An important concept from yoga that will be beneficial to you in leadership is dharma. The following is an excerpt from the book, Leadership with a Twist of Yoga.
Dharma loosely means “to do the right thing.” People often ask, “What is my great work?” If you do the work in front of you greatly, it will lead you to your great work.
Dharma is about living the life you were meant to live. It can be as simple as not comparing yourself to the person next to you. One of the most influential treatises in eastern philosophy, the Bhagavad Gita says, “It is better to do your own dharma even imperfectly, than someone else’s dharma perfectly.” For instance, an actor on a stage has to play her own part, not someone else’s part.
Through dharma the weak can overcome the strong, according to the Upanishads which are a collection of philosophical texts written in India about 700 BC. The same point has been made throughout the ages in many traditions. It is illustrated beautifully by the Bible story of David and Goliath. A small boy defeats a larger, stronger, gigantic opponent because he does the right thing. Yogis believe that when you do the right thing, dharma protects. When you don’t, dharma destroys. Even though Goliath had all the brute force he needed, he was not doing the right thing and David, only a small boy with a sling shot, destroyed him.
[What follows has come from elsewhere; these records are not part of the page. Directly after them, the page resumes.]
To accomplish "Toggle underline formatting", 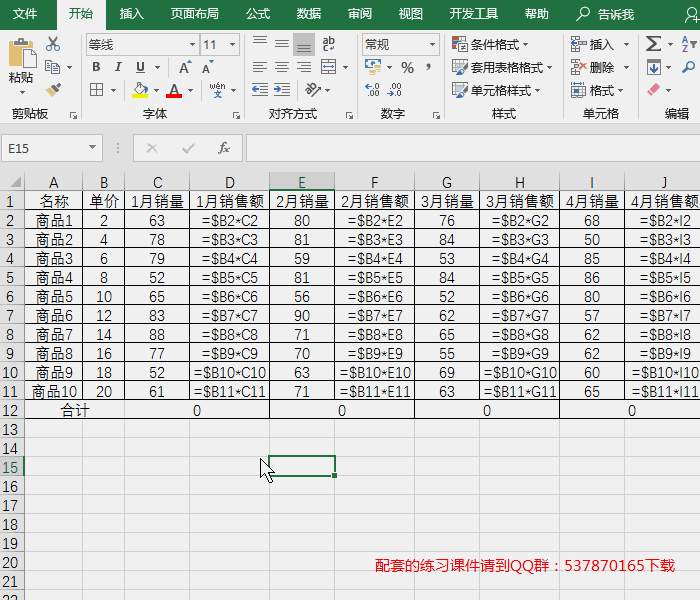I will coord(140,67).

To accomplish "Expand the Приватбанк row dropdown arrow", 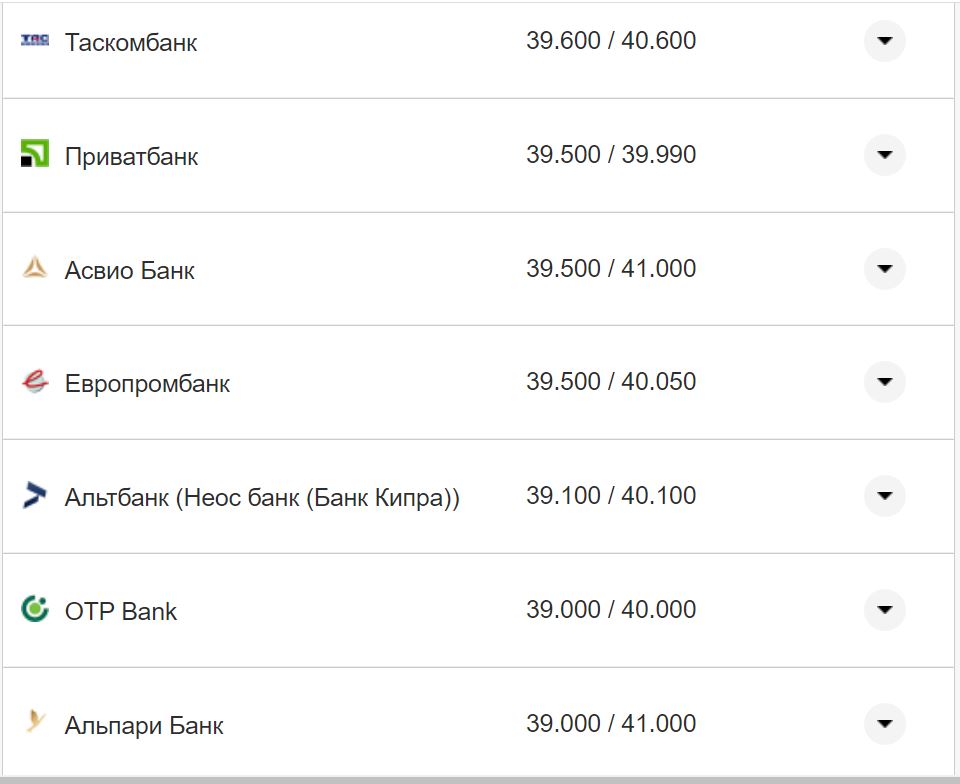I will point(884,155).
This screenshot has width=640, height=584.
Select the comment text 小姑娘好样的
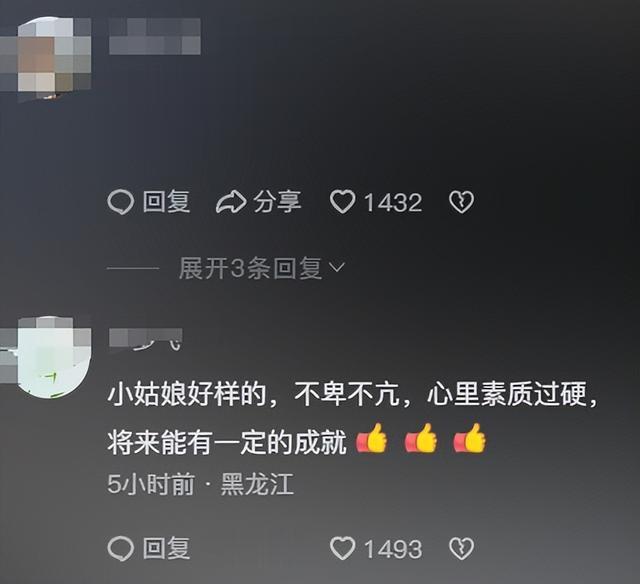point(187,395)
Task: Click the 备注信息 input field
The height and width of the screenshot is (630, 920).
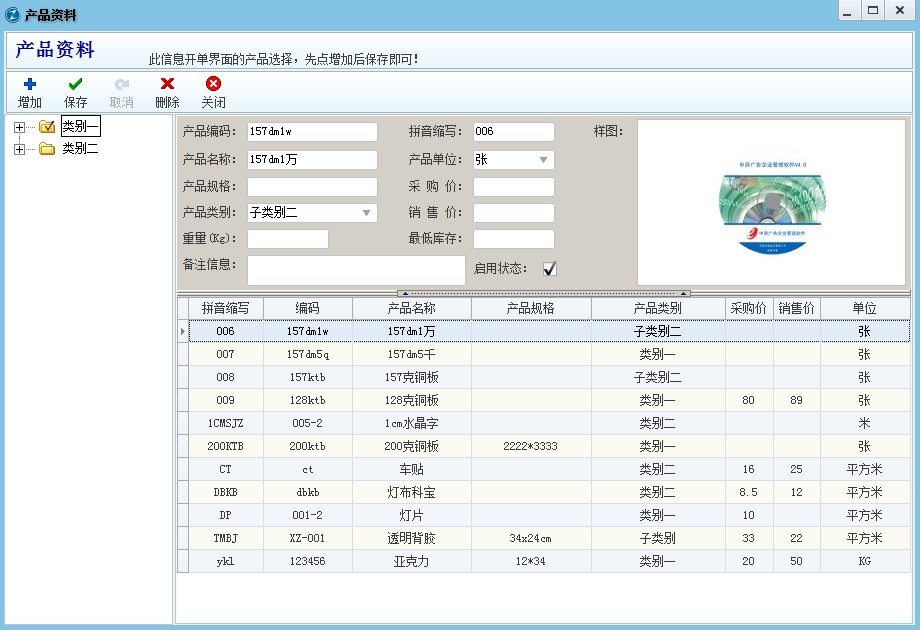Action: pos(355,268)
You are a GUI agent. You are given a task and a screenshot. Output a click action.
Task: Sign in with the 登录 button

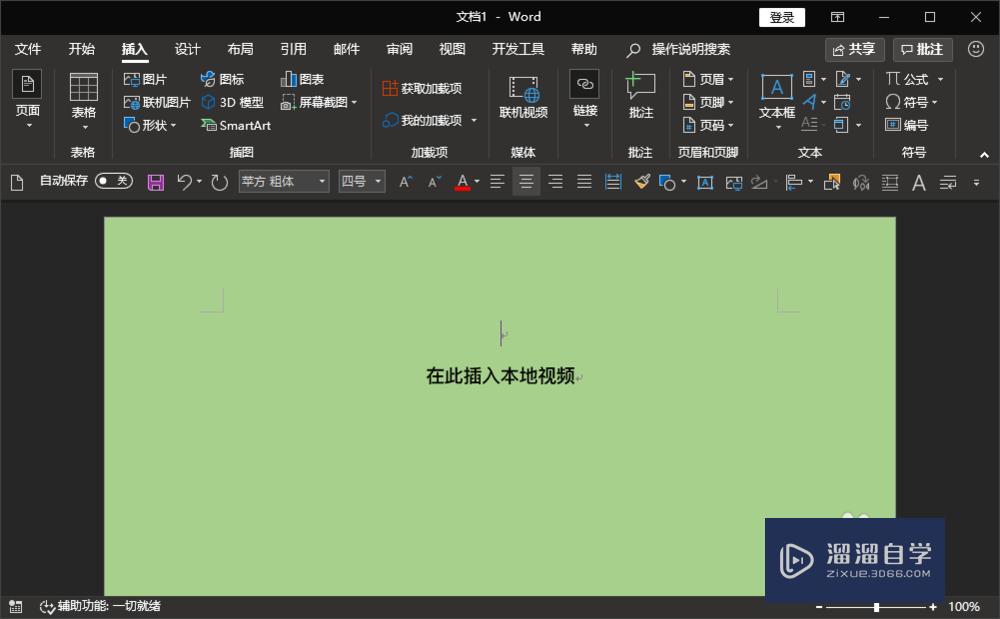tap(781, 17)
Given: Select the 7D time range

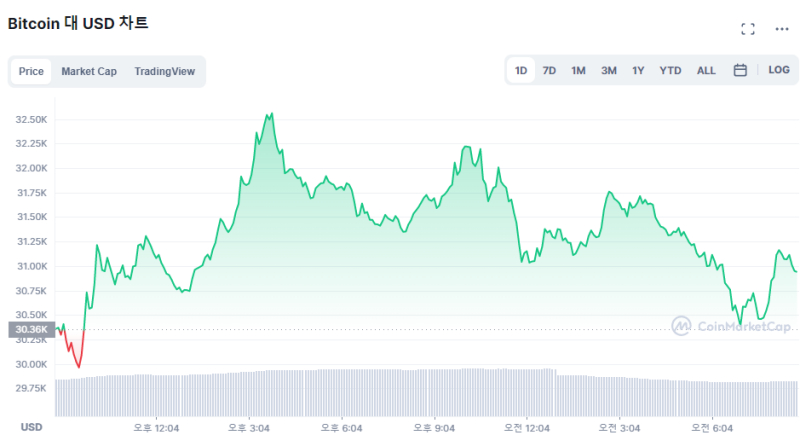Looking at the screenshot, I should tap(549, 70).
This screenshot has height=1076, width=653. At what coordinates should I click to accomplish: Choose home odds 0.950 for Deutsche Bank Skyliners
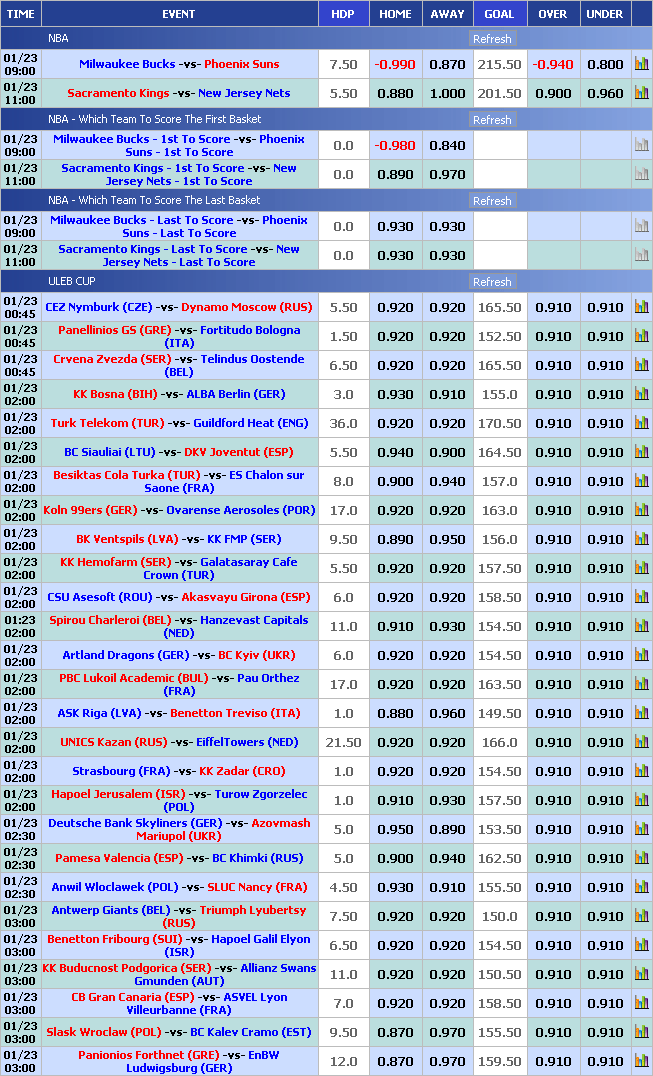395,829
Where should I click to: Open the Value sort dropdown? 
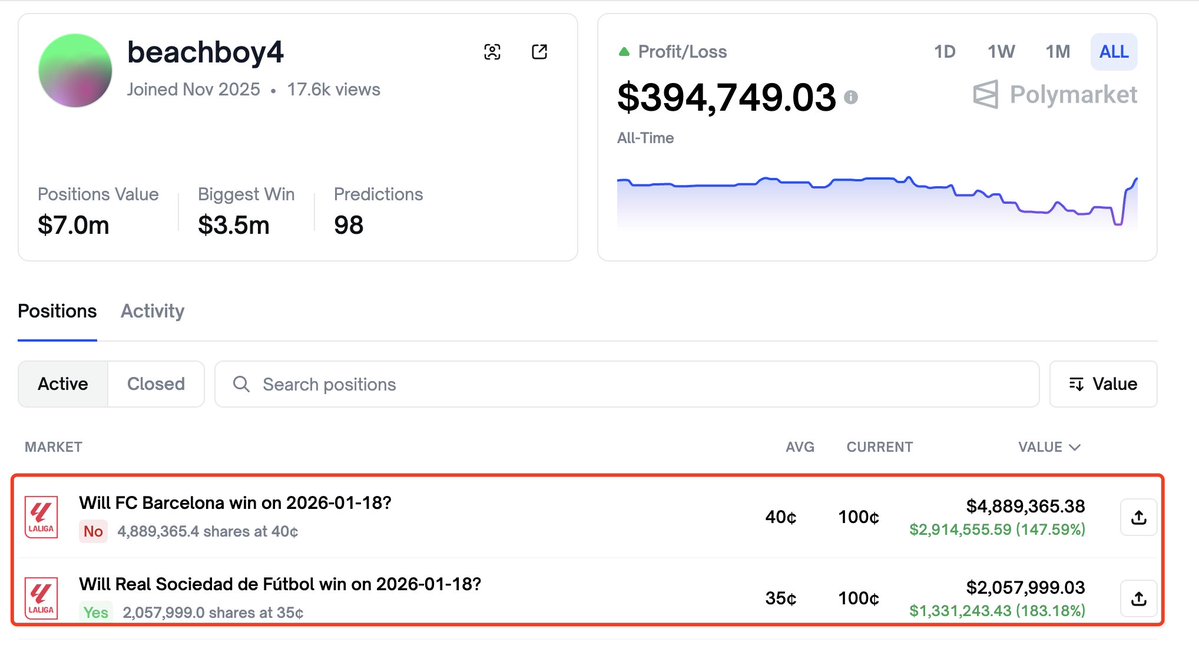pyautogui.click(x=1103, y=384)
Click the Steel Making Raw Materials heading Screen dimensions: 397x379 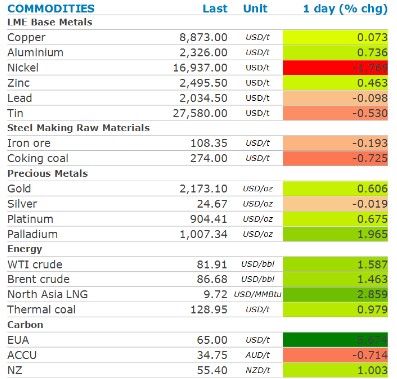click(78, 128)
The motto of the National Law School of India is “Dharma destroys those who destroy it. Dharma protects those who protect it.”
Everyday leaders grapple with issues of values, virtues, and ethics. They are constantly faced with moral dilemmas including grievances, anger, feeling hard and proud, overconfidence about being right, or stepping outside the correct limits. Strong emotions lock us into battle with ourselves and others. When this comes up, ask yourself, “What is my dharma? What is the right thing to do?”
Bradley Horowitz is an Advisor and Vice President of Product Management at Google. He says, “The job of the leader is not to be loved and admired. It is to do what needs to be done. This goes against a natural inclination to want to be liked and popular.” He advises, “Play the long game. Do what needs to be done or you don’t deserve the title of CEO or any title, for that matter.”
When he was running his startup, Bradley had to lay off dozens of people and sometimes he had to fire people. “It is never pleasant,” he says, “Many people got angry and reactive in those meetings. It was hard to hold steady in the wake of their anger or heartbreak.” However, in the ensuing years almost all of them came back and said things like, “Even though it was hard at the time, afterwards I went to the South Pacific and changed my life.” Or, “I got the perfect job, so it was the best thing ever.”
Bradley learned that, “If it isn’t working for the company, then no way is it working for the individual. As a leader, you have the moral obligation to liberate them. Realizing this emboldened me. Now I look for the mutual best interest – what is best for the company, for me and for them.”
From the yoga wisdom point of view, the only way to know if we have done the right thing is by the results. For this reason, when you find yourself in a confusing moment, remember one thing: dharma protects. Do the right thing and then detach from trying to manipulate the results. You’ll be protected.